I respect Sebastian Kurz, he is an old man. Alexander Schallenberg is 52 years old, a young age for the canons of several countries (including Italy) to become political leaders. But in Austria the precedent set by Kurz is hard to beat, given that when he became chancellor for the first time, in 2017, he was 31 years old. Age in which various future political leaders are still in full, very full ranks. On Monday 11 October, however, the Kurz era ended, and his successor Schallenberg was sworn in. It has closed for now, since a new return of the young man who first governed with the nationalists and then with the greens is not excluded, turning to the center.

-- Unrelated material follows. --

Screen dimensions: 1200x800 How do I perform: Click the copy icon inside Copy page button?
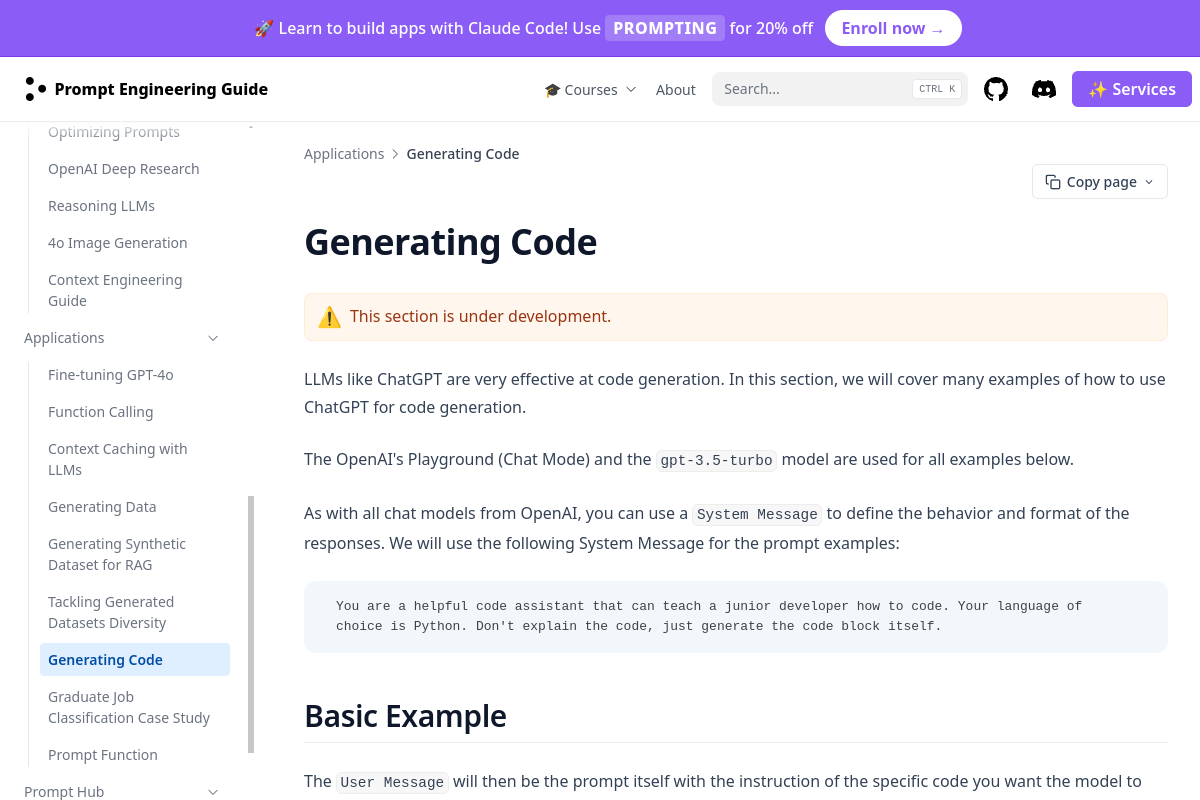pos(1052,181)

A little ‘everyone sees the shadow of Kurz behind the figure of Schallenberg, so much so that the younger of the two had to declare: “I am not a shadow chancellor and I will support the government as group leader and party secretary for the best of our citizens” , he continued, announcing that in the next few days he will work to ensure the handover, before swearing in as a member of parliament. In the meantime, however, he has already sworn his heir as chancellor. “I approach my new role as Federal Chancellor with great respect for the post and future challenges. I can assure you that I will do everything possible to serve our beautiful country,” said Schallenberg, whose first words were dedicated (which surprise) right in Kurz. “I am convinced that the allegations against Sebastian Kurz are false and that this will be proven,” said the new chancellor, who promised continuity. “I will continue the successful path of the Kurz government, the pandemic, the economic recovery, the budget and the ecosocial tax reform.” What is needed now according to Schallenberg is “accountability and stability. I will work closely with Sebastian Kurz because anything else would be wrong in terms of democratic politics”. In short, if it is not a question of shadow stationery, we seem to be close to it.

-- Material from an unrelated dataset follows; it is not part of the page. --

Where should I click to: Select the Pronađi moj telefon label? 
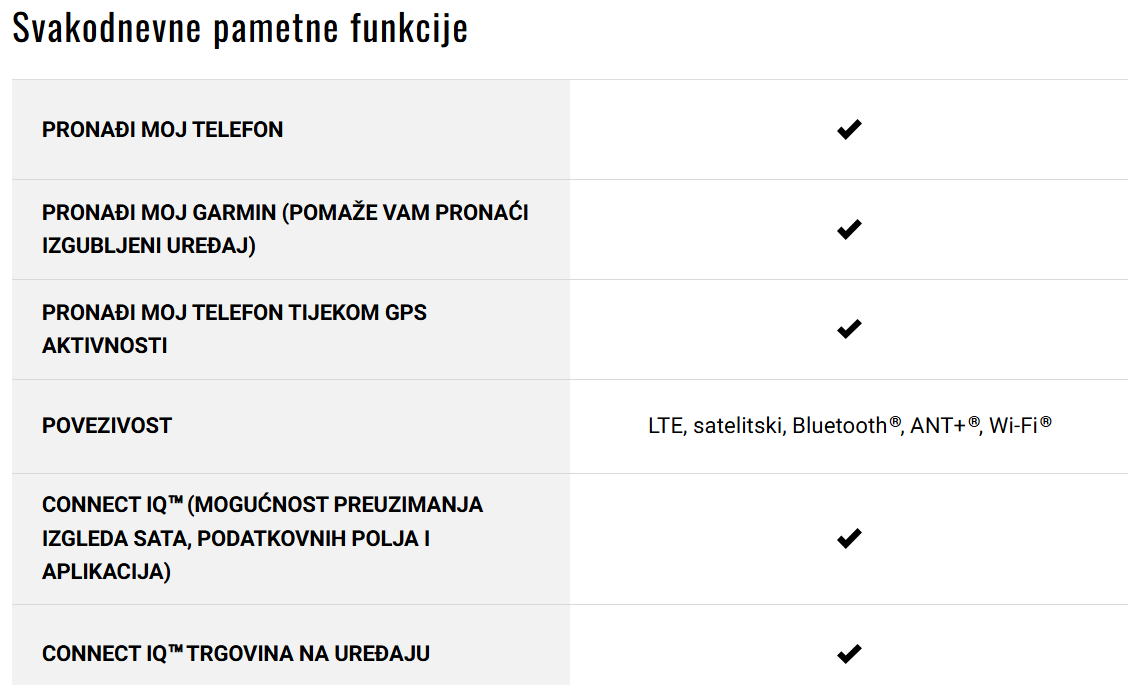coord(163,129)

But who exactly is Schallenberg? Born in Bern in Switzerland, separated, father of four children, he is considered an intransigent when it comes to discussing migration policy. The designated chancellor, who has always been close to Kurz and the OeVP but who is not a member of the Popolari, has the ability to negotiate internationally. The particular ‘coloration’ of his language – he knows French very well – reveals Schallenberg’s descent from the former Austrian nobility who was also distinguished from the rest of the population for his tone of voice. His father was a diplomat and his son Alex grew up in India, Spain and France. The phrases in the French language Schallenberg often uses in conversations reinforcing the flair of an old school diplomat.

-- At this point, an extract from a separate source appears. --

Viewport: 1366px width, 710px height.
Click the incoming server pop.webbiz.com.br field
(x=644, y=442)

The new chancellor considered a politician with a crystalline vision who also communicates with words, sometimes harsh, especially when it comes to his restrictive position on migration. When the Greens, in government with the Popolari since 7 January 2020, had asked for the admission of refugees from the burnt camp on the Greek island of Lesbos, Schallenberg said that “shouting for distribution cannot be the solution”. This summer, the now forthcoming chancellor had said that local staff from EU missions in Afghanistan should be evacuated to neighboring countries rather than to Europe. Schallenberg also supports EU enlargement in the Western Balkans to end the influence of Russia and especially China in that region. A law graduate from the University of Vienna and Paris, Schallenberg had been in Brussels at the beginning of his career, then held the position of spokesman for the Foreign Ministry (Minister Spinedelegger in 2009) and, when Kurz became minister, appointed him his ‘strategist’.